## TASK DESCRIPTION
Copy the entries below word for word, from the very first one down through the line containing "This document has width=952, height=1233. In", both ends included.

◇ ◇ ◇ ◇

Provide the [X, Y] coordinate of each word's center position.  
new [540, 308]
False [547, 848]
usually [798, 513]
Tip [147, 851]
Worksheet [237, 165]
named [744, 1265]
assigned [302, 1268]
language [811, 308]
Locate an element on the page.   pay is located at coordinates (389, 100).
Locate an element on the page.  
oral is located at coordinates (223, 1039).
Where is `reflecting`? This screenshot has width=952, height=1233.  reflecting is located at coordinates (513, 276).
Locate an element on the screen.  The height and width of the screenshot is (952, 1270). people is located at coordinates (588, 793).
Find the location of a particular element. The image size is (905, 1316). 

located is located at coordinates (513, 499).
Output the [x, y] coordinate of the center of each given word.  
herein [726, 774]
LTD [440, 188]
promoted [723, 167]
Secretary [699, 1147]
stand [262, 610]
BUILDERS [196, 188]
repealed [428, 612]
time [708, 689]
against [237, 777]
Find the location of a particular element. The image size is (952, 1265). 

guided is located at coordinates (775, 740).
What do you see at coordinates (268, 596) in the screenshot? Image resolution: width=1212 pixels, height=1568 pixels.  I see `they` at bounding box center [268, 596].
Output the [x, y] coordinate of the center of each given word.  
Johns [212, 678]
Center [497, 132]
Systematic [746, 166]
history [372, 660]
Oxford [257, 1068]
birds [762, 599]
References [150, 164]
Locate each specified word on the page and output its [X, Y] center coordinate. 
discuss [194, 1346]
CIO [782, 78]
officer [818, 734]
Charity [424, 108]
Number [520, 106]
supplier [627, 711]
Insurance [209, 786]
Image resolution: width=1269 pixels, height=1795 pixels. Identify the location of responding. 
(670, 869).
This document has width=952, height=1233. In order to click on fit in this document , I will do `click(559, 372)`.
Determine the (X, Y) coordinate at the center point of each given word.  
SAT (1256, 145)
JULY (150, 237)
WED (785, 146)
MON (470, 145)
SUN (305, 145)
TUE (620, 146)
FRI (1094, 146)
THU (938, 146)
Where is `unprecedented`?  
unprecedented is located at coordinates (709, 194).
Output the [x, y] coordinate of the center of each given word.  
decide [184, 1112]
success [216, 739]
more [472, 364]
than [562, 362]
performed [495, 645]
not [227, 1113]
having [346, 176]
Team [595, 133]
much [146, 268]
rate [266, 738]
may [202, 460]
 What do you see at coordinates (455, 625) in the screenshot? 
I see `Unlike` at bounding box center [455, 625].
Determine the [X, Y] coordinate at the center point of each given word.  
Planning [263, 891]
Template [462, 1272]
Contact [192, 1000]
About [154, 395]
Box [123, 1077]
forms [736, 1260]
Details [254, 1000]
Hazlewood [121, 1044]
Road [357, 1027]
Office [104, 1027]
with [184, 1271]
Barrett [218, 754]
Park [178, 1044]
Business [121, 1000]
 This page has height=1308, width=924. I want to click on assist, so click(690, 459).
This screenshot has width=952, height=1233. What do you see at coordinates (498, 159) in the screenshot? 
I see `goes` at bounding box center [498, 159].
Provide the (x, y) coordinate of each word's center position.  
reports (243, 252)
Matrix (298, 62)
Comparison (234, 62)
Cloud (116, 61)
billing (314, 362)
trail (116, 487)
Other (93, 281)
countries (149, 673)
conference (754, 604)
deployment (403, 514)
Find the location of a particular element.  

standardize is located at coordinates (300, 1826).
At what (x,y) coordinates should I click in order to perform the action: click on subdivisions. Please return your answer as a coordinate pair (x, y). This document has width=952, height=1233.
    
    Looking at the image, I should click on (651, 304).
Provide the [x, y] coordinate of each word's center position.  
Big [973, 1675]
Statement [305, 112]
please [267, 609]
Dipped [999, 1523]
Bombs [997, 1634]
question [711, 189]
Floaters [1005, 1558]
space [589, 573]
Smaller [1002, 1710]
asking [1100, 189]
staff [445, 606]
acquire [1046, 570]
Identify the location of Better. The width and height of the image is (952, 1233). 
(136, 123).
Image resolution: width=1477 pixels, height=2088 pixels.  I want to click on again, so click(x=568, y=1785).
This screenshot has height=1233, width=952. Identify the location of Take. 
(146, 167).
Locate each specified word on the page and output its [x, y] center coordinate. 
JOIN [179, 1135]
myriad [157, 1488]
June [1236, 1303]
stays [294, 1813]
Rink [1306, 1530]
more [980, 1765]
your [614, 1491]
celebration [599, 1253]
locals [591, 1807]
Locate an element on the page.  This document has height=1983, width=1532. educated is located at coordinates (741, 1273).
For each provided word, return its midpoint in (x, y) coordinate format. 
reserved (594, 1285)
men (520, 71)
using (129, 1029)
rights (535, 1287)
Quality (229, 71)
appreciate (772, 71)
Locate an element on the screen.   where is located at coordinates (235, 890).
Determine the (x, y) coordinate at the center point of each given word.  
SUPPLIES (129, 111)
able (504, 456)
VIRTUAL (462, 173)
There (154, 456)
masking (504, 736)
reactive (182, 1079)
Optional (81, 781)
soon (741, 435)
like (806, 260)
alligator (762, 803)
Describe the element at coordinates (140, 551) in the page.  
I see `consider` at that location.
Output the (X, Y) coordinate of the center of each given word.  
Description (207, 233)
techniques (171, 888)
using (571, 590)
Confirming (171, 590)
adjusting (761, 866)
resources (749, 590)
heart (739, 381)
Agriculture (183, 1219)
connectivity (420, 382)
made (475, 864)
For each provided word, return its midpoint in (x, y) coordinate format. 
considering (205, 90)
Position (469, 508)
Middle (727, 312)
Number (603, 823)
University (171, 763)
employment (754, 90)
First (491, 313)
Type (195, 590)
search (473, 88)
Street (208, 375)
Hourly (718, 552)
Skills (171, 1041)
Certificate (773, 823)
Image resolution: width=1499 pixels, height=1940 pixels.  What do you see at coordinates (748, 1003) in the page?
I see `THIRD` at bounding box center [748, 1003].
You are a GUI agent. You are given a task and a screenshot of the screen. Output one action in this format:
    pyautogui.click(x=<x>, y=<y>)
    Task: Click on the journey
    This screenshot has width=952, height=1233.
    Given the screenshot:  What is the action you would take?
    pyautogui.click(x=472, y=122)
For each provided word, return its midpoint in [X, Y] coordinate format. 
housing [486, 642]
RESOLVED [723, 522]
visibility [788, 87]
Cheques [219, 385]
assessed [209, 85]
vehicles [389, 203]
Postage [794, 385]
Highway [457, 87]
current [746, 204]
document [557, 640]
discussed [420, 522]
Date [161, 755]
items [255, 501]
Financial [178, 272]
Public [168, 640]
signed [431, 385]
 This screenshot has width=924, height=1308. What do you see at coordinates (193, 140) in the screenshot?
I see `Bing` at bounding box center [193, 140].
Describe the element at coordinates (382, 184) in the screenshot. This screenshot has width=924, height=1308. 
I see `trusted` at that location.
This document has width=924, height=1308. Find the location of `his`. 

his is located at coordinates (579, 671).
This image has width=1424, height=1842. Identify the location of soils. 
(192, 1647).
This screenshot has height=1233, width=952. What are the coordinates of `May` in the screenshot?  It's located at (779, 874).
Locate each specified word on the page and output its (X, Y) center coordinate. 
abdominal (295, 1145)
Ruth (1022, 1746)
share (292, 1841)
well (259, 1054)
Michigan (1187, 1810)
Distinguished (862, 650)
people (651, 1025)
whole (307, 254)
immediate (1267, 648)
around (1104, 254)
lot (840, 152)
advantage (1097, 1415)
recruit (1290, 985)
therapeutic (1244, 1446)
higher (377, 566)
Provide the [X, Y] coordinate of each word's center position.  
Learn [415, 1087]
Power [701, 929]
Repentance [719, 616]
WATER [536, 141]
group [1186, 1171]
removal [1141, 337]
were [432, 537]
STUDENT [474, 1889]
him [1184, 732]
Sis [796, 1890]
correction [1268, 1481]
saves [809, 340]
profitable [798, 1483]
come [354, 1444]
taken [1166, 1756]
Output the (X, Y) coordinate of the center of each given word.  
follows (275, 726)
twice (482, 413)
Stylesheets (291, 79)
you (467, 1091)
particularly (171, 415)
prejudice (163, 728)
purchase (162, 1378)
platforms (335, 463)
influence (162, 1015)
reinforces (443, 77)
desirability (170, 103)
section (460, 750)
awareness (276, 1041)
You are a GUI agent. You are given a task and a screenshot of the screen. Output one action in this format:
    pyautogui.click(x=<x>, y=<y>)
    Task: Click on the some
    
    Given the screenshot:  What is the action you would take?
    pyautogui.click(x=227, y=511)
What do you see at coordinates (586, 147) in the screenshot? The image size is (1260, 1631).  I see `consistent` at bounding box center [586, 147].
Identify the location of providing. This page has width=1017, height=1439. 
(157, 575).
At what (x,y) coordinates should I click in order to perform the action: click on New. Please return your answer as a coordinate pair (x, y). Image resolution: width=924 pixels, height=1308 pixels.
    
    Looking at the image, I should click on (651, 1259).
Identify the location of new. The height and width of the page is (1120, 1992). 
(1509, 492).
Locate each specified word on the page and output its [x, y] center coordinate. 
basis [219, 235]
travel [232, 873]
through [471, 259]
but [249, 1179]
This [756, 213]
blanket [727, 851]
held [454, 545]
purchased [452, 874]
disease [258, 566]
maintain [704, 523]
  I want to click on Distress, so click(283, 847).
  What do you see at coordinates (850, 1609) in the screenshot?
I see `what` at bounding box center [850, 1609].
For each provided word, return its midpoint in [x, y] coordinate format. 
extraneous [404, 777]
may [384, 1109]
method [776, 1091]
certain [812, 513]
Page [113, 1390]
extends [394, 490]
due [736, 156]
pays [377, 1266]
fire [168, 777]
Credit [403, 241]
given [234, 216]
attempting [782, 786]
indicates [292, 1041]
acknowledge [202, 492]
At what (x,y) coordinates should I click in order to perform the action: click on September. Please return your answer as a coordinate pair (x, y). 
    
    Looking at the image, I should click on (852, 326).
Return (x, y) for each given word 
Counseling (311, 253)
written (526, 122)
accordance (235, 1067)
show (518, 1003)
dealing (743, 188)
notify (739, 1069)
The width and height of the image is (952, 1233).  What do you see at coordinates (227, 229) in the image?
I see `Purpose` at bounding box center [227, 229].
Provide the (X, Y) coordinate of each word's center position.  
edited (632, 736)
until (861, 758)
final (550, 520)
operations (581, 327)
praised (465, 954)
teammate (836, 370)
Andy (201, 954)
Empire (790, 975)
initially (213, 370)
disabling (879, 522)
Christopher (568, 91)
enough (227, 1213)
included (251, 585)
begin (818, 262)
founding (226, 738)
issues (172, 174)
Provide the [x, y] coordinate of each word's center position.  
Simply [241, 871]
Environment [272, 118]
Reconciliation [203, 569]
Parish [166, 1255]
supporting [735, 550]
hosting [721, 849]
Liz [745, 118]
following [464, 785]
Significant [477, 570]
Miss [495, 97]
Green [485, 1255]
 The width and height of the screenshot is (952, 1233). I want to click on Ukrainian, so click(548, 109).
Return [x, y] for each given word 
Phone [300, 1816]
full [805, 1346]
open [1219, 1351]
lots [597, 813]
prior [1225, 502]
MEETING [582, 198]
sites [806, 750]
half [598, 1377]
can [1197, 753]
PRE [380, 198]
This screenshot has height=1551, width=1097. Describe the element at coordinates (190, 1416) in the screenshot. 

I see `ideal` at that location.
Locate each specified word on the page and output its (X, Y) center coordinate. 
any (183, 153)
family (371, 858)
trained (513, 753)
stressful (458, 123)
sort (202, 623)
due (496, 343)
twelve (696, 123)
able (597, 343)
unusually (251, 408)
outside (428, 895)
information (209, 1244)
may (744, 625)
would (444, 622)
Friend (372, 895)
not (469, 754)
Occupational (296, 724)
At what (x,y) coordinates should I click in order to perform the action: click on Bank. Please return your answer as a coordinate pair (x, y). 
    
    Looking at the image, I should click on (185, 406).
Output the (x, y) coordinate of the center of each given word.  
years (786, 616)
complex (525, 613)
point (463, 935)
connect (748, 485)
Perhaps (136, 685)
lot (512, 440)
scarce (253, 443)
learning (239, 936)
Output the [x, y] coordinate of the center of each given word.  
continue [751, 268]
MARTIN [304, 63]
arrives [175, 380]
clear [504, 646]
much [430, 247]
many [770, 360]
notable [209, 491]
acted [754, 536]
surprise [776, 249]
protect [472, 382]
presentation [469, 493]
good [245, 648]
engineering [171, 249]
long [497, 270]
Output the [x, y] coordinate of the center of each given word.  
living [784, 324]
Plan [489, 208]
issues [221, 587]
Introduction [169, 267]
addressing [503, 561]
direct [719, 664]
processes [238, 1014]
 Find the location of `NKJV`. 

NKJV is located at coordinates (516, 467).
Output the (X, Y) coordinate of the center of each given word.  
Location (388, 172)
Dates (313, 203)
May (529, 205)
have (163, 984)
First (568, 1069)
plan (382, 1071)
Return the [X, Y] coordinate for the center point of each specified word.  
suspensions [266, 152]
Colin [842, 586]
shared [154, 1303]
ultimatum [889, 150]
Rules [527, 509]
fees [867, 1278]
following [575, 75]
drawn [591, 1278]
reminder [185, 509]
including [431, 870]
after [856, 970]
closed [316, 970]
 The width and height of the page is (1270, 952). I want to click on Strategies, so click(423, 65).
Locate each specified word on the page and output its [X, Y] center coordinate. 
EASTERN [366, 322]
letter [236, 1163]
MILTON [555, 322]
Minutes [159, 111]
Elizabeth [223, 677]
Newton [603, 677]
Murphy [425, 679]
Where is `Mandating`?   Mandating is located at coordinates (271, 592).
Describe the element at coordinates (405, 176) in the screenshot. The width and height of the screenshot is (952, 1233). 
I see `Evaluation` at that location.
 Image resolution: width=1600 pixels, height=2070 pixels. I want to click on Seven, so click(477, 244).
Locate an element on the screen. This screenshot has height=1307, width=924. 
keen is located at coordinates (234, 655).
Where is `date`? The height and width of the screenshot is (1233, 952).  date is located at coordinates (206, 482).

◇ ◇ ◇ ◇

## TASK ANSWER
Provide the [X, Y] coordinate of each word's center position.  
new [540, 308]
False [547, 848]
usually [798, 513]
Tip [147, 851]
Worksheet [237, 165]
named [744, 1265]
assigned [302, 1268]
language [811, 308]
Locate an element on the page.   pay is located at coordinates (389, 100).
Locate an element on the page.  
oral is located at coordinates (223, 1039).
Where is `reflecting`? This screenshot has width=952, height=1233.  reflecting is located at coordinates (513, 276).
Locate an element on the screen.  The height and width of the screenshot is (952, 1270). people is located at coordinates (588, 793).
Find the location of a particular element. The image size is (905, 1316). 

located is located at coordinates (513, 499).
Output the [x, y] coordinate of the center of each given word.  
herein [726, 774]
LTD [440, 188]
promoted [723, 167]
Secretary [699, 1147]
stand [262, 610]
BUILDERS [196, 188]
repealed [428, 612]
time [708, 689]
against [237, 777]
Find the location of a particular element. The image size is (952, 1265). 

guided is located at coordinates (775, 740).
What do you see at coordinates (268, 596) in the screenshot? Image resolution: width=1212 pixels, height=1568 pixels.  I see `they` at bounding box center [268, 596].
Output the [x, y] coordinate of the center of each given word.  
Johns [212, 678]
Center [497, 132]
Systematic [746, 166]
history [372, 660]
Oxford [257, 1068]
birds [762, 599]
References [150, 164]
Locate each specified word on the page and output its [X, Y] center coordinate. 
discuss [194, 1346]
CIO [782, 78]
officer [818, 734]
Charity [424, 108]
Number [520, 106]
supplier [627, 711]
Insurance [209, 786]
Image resolution: width=1269 pixels, height=1795 pixels. Identify the location of responding. 
(670, 869).
This document has width=952, height=1233. In order to click on fit in this document , I will do `click(559, 372)`.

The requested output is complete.